Le Comité de politique monétaire de la Banque Centrale a rendu son verdict après deux jours de délibérations intenses. Sans surprise pour les analystes financiers, mais au grand dam des associations patronales, l'institution a décidé de maintenir son principal taux directeur à 4,5%. Cette décision reflète la volonté ferme du gouverneur de juguler une inflation qui, bien qu'en léger recul, demeure au-dessus de la cible à long terme de 3%.
Dans sa conférence de presse, le gouverneur a justifié ce choix par un environnement économique international incertain et la volatilité des cours des produits énergétiques et alimentaires. « Réduire les taux prématurément risquerait de relancer les tensions inflationnistes et de fragiliser notre monnaie nationale. Notre priorité absolue reste la stabilité du pouvoir d'achat des ménages », a-t-il déclaré.
Consciente de l'impact de ce coût élevé du crédit sur l'investissement des entreprises, la Banque Centrale a parallèlement dévoilé un guichet de refinancement spécial doté d'une enveloppe conséquente.
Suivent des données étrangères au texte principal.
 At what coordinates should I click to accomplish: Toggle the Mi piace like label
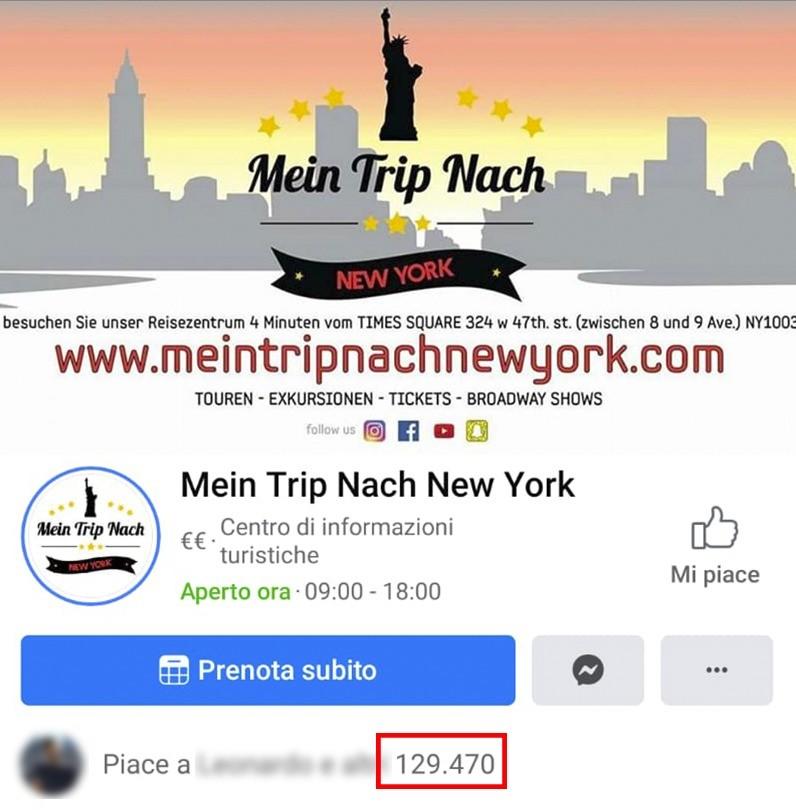pyautogui.click(x=715, y=575)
Ce dispositif permettra aux banques commerciales d'accorder des prêts à des taux préférentiels aux petites et moyennes entreprises (PME) engagées dans des secteurs clés tels que l'agriculture de substitution et les technologies vertes.
Le patronat a réagi avec tiédeur à ces annonces. Si certains saluent l'effort consenti pour les PME, d'autres estiment que le maintien de taux directeurs élevés pénalise l'ensemble de l'appareil productif et freine la reprise économique post-crise. Le débat reste ouvert, et la Banque Centrale a promis de réévaluer sa position lors de sa prochaine session en octobre, en fonction de l'évolution des indicateurs macroéconomiques.